It’s amazing just to find out how many people can speak even a little bit of English. I manage to get my daily life here, with my limited vocabulary and my miming skills, but I manage.
But some people don’t realise how incredibly difficult Mandarin is. I’m in Sichuan, so they don’t even speak Mandarin, they have their own dialect called Sichuan dialect, which is very different to Mandarin. Chinese people study both Mandarin ( the Beijing dialect) but they also have their own dialect from their own province, which they mostly talk. So if someone from Beijing came to Sichuan they wouldn’t understand the dialect, so the person from Sichuan would have to speak the Mandarin dialect so they can understand each other. So that means, most of what I hear isn’t Mandarin. Not a good start to try and learn the language.
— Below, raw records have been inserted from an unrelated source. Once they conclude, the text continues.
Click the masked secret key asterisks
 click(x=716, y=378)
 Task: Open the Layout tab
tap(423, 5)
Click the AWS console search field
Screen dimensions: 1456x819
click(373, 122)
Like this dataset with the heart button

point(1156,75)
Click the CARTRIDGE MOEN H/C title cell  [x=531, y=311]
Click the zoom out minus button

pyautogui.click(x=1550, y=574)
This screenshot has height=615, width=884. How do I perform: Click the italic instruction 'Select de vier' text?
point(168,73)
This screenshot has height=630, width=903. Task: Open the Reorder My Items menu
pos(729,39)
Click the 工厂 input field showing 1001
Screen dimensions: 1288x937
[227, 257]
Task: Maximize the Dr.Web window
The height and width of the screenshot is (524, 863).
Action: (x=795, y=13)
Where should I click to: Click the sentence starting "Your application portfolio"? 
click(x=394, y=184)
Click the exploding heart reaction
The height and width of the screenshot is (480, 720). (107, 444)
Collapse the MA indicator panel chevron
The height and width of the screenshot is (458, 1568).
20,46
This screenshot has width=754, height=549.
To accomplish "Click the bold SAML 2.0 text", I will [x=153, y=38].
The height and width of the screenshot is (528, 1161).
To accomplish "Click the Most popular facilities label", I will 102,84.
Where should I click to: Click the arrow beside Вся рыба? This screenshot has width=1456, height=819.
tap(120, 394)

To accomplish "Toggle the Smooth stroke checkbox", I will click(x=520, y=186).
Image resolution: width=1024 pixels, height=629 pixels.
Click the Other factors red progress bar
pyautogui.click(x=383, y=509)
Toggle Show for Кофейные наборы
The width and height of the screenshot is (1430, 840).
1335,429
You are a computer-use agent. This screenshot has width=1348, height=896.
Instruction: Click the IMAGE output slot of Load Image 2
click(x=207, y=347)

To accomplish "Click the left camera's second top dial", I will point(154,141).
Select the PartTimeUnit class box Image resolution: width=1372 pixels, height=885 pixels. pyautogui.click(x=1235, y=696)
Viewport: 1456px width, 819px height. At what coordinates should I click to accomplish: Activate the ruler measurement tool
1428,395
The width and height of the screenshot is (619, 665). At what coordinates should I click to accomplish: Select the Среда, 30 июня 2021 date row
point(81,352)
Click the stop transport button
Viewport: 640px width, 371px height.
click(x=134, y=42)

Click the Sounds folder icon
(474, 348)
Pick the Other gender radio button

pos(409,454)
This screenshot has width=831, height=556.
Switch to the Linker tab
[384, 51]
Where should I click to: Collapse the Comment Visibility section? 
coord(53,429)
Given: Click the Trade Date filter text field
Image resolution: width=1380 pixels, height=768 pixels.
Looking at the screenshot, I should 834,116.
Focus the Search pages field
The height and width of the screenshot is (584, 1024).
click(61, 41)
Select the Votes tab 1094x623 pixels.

Secondly, they use characters. This means from restaurants to basically everything, it’s in characters. So you can’t practice the language because all you constantly see is characters.
Thirdly, the tones are so hard. In Pinyin (how foreigners learn Chinese) you have the tones. But even if you see the tones, that still doesn’t mean it’s that tone. Say for example you say “ nĭ hăo”. This means hello. So, you would think you pronounce the tones above the letter ‘I’ and ‘a’. This is not the case. Instead, to make it easier to say it, you pronounce the ‘nĭ’ with a ‘ní’. So the tone rises up, instead of rising, falling and rising once again.
Even if you know the vocabulary, it’s difficult saying the sentence. You have to remember the vocab, tone and the grammatical structure of the sentence. If you get the tone wrong, most of the time they won’t understand you. This happen’s loads of times.
But also the majority of Chinese people can’t speak any English, although there are a few that pop up. For instance, today I was paying my bills. Thankfully the lady in the internet shop could speak some English, while using her dictionary to help; she explained to me what I needed to do. It makes life so much easier when they speak a little English.
Then I went to pay my maintenance fee. The man said something to me and I replied in Chinese ‘Wo ting bu dong’; I don’t understand. So there we were, stuck. I replied ‘wo yao’ and pointed to my piece of paper, meaning I wanted to pay.
Then this family walked in with the grandfather at the front. And he suddenly spoke English to me, asking do I want to pay my maintenance fee. We then talked for a few minutes and I told him where I was from.
Very few older Chinese people speak English, so I was very surprised to see that he could. It’s mainly the younger generation who are studying English that speak to me.
It’s a slow process learning Mandarin unfortunately.